WLHC
- Robbins, North Carolina; United States;
- Broadcast area: Sanford, Asheboro, Raleigh Metro Area
- Frequency: 103.1 MHz
- Branding: Life 103.1

Programming
- Format: Adult Standards/MOR

Ownership
- Owner: Woolstone Corporation
- Sister stations: WLQC

History
- First air date: 2003
- Call sign meaning: Life in the Heart of Carolina

Technical information
- Licensing authority: FCC
- Facility ID: 85995
- Class: A
- ERP: 6,000 watts
- HAAT: 100 meters
- Transmitter coordinates: 35°26′33.00″N 79°26′37.00″W﻿ / ﻿35.4425000°N 79.4436111°W
- Repeaters: 103.1 FM (WLQC, Sharpsburg)

Links
- Public license information: Public file; LMS;
- Webcast: Listen Live
- Website: life1031.com

= WLHC =

WLHC (103.1 FM) is a radio station broadcasting an Adult Standards/MOR format. Licensed to Robbins, North Carolina, United States. The station is currently owned by Woolstone Corporation.

In addition, WLHC also broadcasts two locally produced bluegrass shows (The Hometown Festival and Bluegrass Saturday Night,) a syndicated bluegrass show (Into the Blue) and a syndicated Americana show (The Folksampler.) Sunday morning, listeners will hear inspirational music from 6 a.m. to 12 p.m.

In the past, it has featured programming from Citadel's Timeless radio network until it ceased operations in February 2010. As of right now, the Oldies/Standards format is provided locally.
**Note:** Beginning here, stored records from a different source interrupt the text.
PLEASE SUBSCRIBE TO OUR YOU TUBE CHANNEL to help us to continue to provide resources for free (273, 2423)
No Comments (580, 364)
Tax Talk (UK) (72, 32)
WLHC Life 103.1 won the 2013 Radio Station of the Year Award (Non-Metro) by the North Carolina Association of Broadcasters at their meeting in Greensboro in June 2013. President Alan Button gave high praise to his employees for a job well done, including Steve Koranda, who died from cancer in July 2012. "The Koranda Standard" is a phrase used at the station to honor Steve's work quality and integrity.

==Signal Coverage==
WLHC's signal primarily covers the Sandhills region of North Carolina, mainly Lee, Moore, Chatham, Randolph, Montgomery, Richmond, Hoke, and Harnett Counties. WLHC also reaches the western portions of Wake and Cumberland counties (including Fort Bragg), albeit at a lower-grade signal. WLHC also has a presence on the internet, streaming its signal live via Microsoft Silverlight.